Era l’estate del 1990. Sono passati tanti anni da quando, quasi  quindicenne, mi apprestavo a salire su quell’aereo da sola, che mi avrebbe portata al di là dell’oceano Atlantico. Stavo per trascorrere un intero mese in Canada ospite di parenti. I miei genitori mi lasciarono in aeroporto un po’ preoccupati, perché quasi quindicenne ero troppo grande per poter essere affidata alle cure delle hostess, ma forse troppo piccola per affrontare un viaggio dall’altra parte del globo. Beh, me la cavai egregiamente, non persi il volo, non sbagliai aereo e arrivai a destinazione.

Il mio primo viaggio intercontinentale; quanta emozione, entusiasmo e curiosità. Non era ancora iniziata l’epoca dei viaggi possibili per tutti, delle low cost che hanno collegato tutta l’Europa con una e dei viaggi alla portata di tutti. Non c’era internet, non c’erano Facebook e WhatsApp, non sapevo cosa avrei trovato e cosa avrei vissuto; potevo solo immaginarlo e desiderarlo. Cosa ricordo di quel viaggio dopo tanti anni? Tanto, anzi, tutto.

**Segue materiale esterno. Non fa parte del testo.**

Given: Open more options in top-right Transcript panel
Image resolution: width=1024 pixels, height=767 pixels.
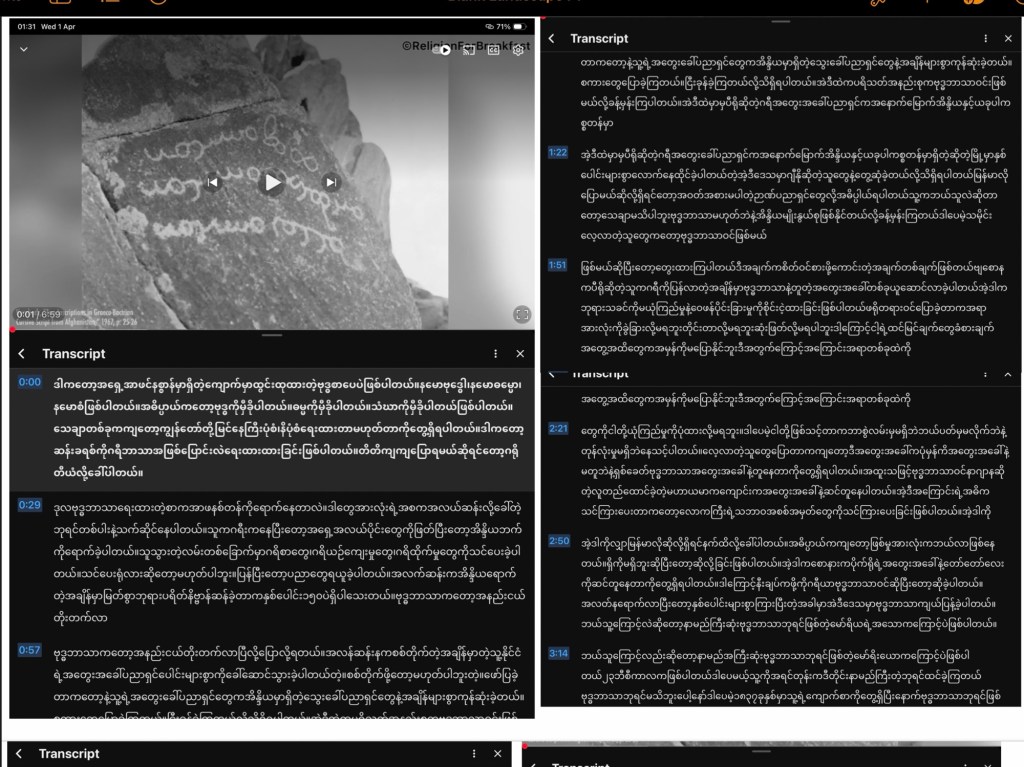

Ricordo che il mio inglese migliorò, per la gioia della mia insegnante delle scuole superiori e la mia soddisfazione successiva quando, cresciuta,  sono andata in giro per il mondo e oggi l’uso dell’inglese mi aiuta a vivere al meglio le destinazioni che ho il piacere di andare a scoprire.

Ricordo le passeggiate per le vie del centro di Toronto con il naso all’insù; ma quanto erano alti quei grattacieli? Milano City Life che ha reso lo skyline del capoluogo più simile a Dubai che a se stesso, sarebbe arrivato ben venticinque anni dopo.

Ricordo la maestosità delle cascate del Niagara e la vista sulla città, dall’alto della torre per le telecomunicazioni la CN Tower, che con i suoi 553 m di altezza allora era la più alta del mondo. Dall’alto si può ammirare tutto lo skyline della città canadese, la visuale del lago Ontario fino alla città di Detroit mentre la visuale a nord si perde per l’immensa pianura che porta fino alla baia di Hudson.

Ricordo le case, si proprio le case, quelle dei quartieri residenziali con il giardino curato, il vialetto e l’auto posteggiata davanti al garage.

Ricordo i campus universitari immensi e immersi nel verde, i racconti di mia cugina sul ballo di fine anno scolastico proprio come nei film americani e le storie sui festeggiamenti di Halloween, del resto  in quegli anni da noi ancora non si festeggiava Halloween.

Ricordo gli enormi centri commerciali come l’Eaton Centre di Toronto, che era stato costruito a fine anni settanta e che oggi conta quasi un milione di visitatori a settimana, al suo interno la galleria centrale è sormontata da una volta di vetro che è un omaggio alla galleria Vittorio Emanuele II di Milano; lì dentro ho mangiato il mio primo Big Mc e i miei primi Mc Nuggets. All’epoca non esistevano i centri commerciali di Bergamo, l’Oriocenter, l’Iper alle Valli e nemmeno il Mc Donalds…arrivarono poco dopo.

Ricordo le dimensioni…tutto era enorme…le strade, le auto, i parcheggi, le porzioni di cibo e perfino le persone, rimasi tanto colpita dall’obesità che oggi fortunatamente cercano di combattere e risolvere.

Ricordo una multiculturalità a me sconosciuta; ho visto persone di diversa estrazione sociale, di diverse razze e colore e di diversa fede religiosa convivere senza conflitti. A Bergamo a quei tempi non era ancora incominciato il fenomeno dell’integrazione così come lo conosciamo oggi.

Ricordo che fu una bellissima esperienza, di quelle che ti aprono il cuore e la mente.

Mi sembrava un mondo che andava ad una velocità decisamente diversa dalla nostra, e anche se sono passati tanti anni mi ricordo questo viaggio come fosse ieri.

In fondo un viaggio non dura solo il momento stesso del viaggio ma dura per sempre: NEL RICORDO.